======== INPUT DATA ========

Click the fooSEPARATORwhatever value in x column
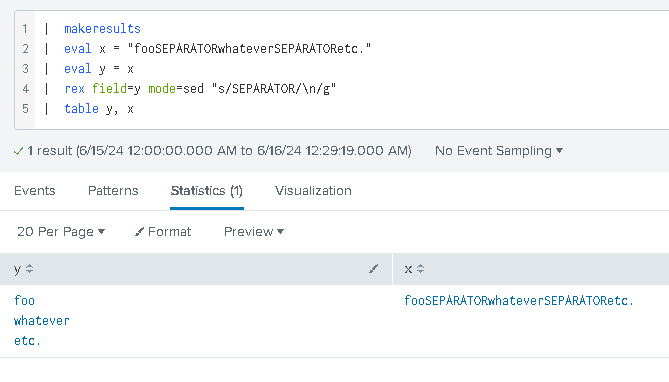The image size is (669, 382). pos(519,301)
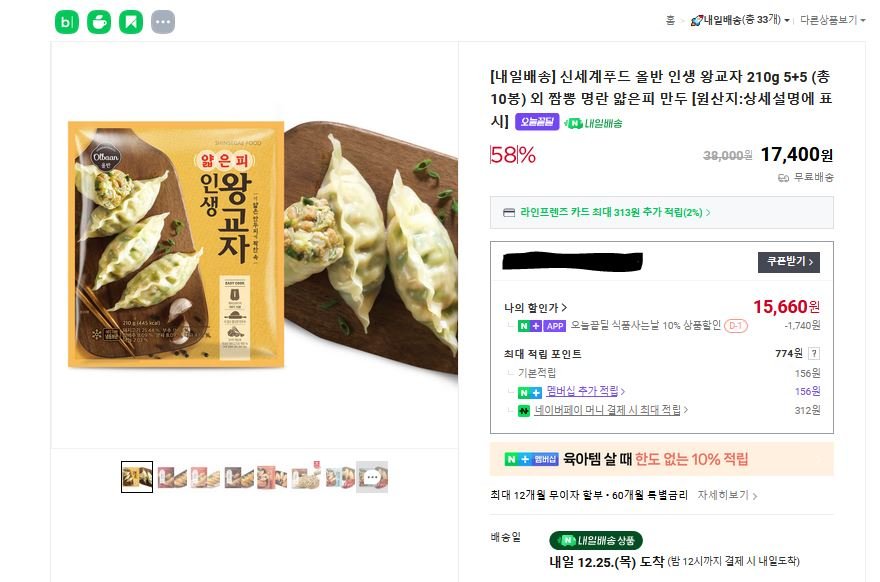Open more sharing options ellipsis icon

162,21
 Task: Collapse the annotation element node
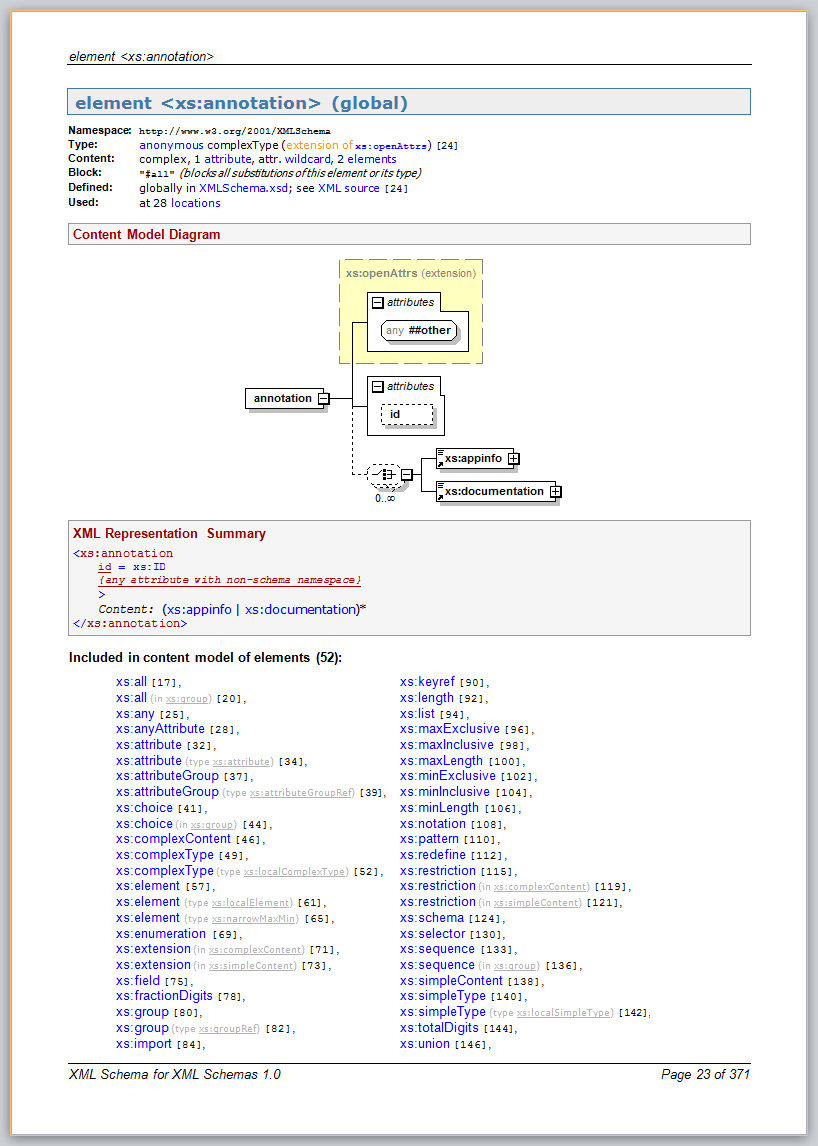click(323, 398)
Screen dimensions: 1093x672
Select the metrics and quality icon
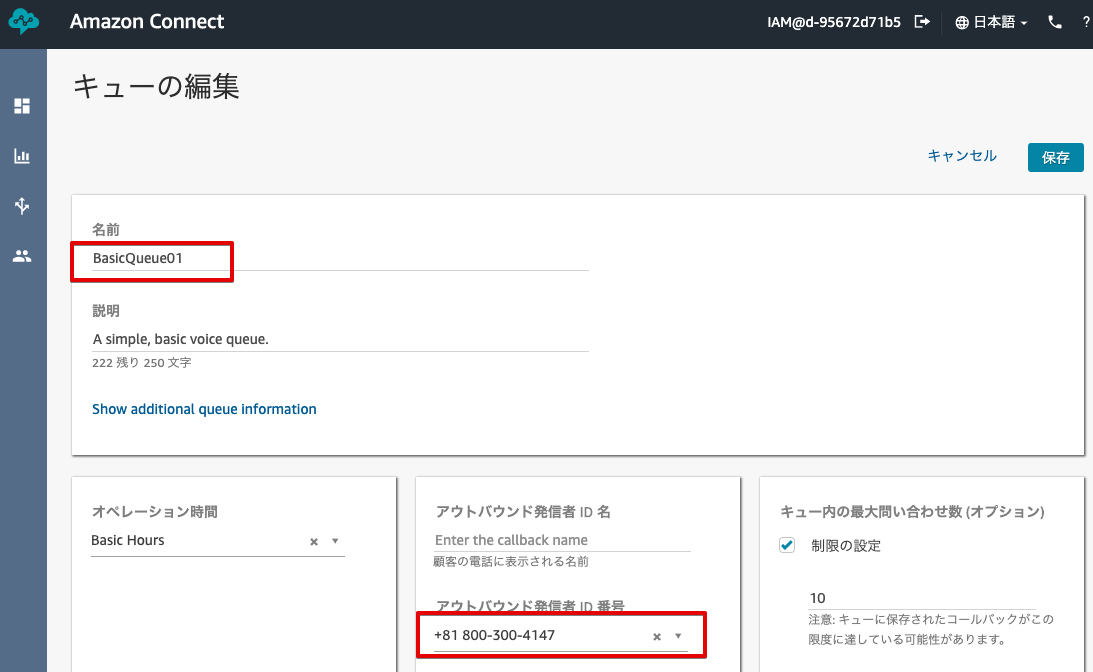tap(22, 156)
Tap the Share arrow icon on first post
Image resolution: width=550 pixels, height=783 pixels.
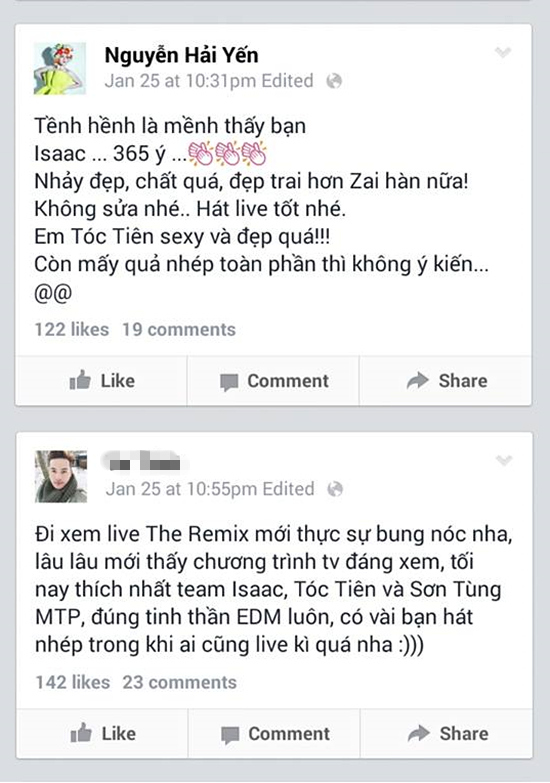coord(418,381)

========

§ PROMPT
Give the data again word for word, without images.

§ RESULT BELOW
Click the fooSEPARATORwhatever value in x column
The image size is (669, 382). pos(519,301)
Open more sharing options ellipsis icon

162,21
 Task: Collapse the annotation element node
click(323, 398)
Screen dimensions: 1093x672
Select the metrics and quality icon
tap(22, 156)
Tap the Share arrow icon on first post
Image resolution: width=550 pixels, height=783 pixels.
coord(418,381)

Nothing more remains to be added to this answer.